*** PASSAGE PROVIDED ***

Researchers have found that using a copper compound can prove to be effective in treating amyotrophic lateral sclerosis (ALS), or Lou Gehrig's disease.
In a new study, scientists from Australia, the United States (Oregon), and the United Kingdom showed in laboratory animal tests that oral intake of this compound significantly extended the lifespan and improved the locomotor function of transgenic mice that are genetically engineered to develop this debilitating and terminal disease.
In humans, no therapy for ALS has ever been discovered that could extend lifespan more than a few additional months.
Researchers in the Linus Pauling Institute at Oregon State University said that this approach has the potential to change that, and may have value against Parkinson's disease as well.
"We believe that with further improvements, and following necessary human clinical trials for safety and efficacy, this could provide a valuable new therapy for ALS and perhaps Parkinson's disease," Joseph Beckman, a distinguished professor of biochemistry and biophysics in the OSU College of Science said.
By restoring a proper balance of copper into the brain and spinal cord, scientists believe they are stabilizing the superoxide dismutase in its mature form, while improving the function of mitochondria.
This has already extended the lifespan of affected mice by 26 percent, and with continued research the scientists hope to achieve even more extension.
The study is published in the Journal of Neuroscience.

*** End of PASSAGE PROVIDED ***
*** DATA EXCERPTS ***

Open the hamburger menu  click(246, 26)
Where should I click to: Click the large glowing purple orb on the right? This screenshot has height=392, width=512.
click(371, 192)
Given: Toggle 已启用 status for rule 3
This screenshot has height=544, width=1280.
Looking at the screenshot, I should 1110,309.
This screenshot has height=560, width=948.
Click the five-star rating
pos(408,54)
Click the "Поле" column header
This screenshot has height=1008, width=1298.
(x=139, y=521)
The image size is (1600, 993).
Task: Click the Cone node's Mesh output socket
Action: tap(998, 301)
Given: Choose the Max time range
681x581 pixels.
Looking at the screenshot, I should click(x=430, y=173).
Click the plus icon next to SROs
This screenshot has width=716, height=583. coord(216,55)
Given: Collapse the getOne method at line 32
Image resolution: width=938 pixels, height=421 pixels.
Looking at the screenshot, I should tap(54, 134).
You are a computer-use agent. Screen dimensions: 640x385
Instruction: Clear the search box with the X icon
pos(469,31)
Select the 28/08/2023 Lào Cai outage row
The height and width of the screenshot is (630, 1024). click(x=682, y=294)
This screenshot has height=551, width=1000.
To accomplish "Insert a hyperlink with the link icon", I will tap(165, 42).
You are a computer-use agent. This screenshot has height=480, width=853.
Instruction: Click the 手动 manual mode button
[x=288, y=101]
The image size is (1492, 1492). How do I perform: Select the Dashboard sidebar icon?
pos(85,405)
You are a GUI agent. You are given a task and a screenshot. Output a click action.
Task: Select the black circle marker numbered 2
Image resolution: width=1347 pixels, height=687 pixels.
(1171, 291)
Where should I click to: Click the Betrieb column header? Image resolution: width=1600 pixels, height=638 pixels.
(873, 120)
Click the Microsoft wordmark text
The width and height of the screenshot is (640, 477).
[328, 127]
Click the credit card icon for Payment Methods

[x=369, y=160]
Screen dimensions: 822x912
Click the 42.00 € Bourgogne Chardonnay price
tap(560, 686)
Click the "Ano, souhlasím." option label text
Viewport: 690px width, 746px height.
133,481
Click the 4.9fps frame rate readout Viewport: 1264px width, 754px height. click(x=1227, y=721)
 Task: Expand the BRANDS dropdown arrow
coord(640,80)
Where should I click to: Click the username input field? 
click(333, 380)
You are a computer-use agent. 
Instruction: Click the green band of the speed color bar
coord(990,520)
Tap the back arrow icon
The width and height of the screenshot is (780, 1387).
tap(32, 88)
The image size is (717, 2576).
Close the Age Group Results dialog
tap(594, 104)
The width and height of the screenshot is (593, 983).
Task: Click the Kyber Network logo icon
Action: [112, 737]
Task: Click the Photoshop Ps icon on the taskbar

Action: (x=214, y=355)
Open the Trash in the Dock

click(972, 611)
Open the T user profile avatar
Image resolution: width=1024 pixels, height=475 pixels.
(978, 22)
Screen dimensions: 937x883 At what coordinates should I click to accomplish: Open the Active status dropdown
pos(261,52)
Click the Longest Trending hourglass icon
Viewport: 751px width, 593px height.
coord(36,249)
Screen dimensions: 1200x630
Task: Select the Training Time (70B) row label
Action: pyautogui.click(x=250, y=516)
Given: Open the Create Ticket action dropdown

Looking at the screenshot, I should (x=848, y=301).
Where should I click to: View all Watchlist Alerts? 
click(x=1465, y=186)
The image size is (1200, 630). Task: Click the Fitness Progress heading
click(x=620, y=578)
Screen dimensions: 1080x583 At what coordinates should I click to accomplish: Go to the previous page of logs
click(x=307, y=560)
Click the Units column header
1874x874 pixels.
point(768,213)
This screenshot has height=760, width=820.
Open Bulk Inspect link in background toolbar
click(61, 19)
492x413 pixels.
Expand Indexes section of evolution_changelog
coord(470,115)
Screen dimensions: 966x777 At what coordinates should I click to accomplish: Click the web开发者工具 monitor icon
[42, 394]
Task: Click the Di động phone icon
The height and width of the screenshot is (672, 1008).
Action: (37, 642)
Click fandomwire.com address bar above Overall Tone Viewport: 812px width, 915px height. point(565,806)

*** End of DATA EXCERPTS ***

### PROBLEM DETAILS
Transcribe the part of the ALS copper compound passage above, starting at "In a new study, scientists" and ending at "disease as well.".

### SOLUTION
In a new study, scientists from Australia, the United States (Oregon), and the United Kingdom showed in laboratory animal tests that oral intake of this compound significantly extended the lifespan and improved the locomotor function of transgenic mice that are genetically engineered to develop this debilitating and terminal disease.
In humans, no therapy for ALS has ever been discovered that could extend lifespan more than a few additional months.
Researchers in the Linus Pauling Institute at Oregon State University said that this approach has the potential to change that, and may have value against Parkinson's disease as well.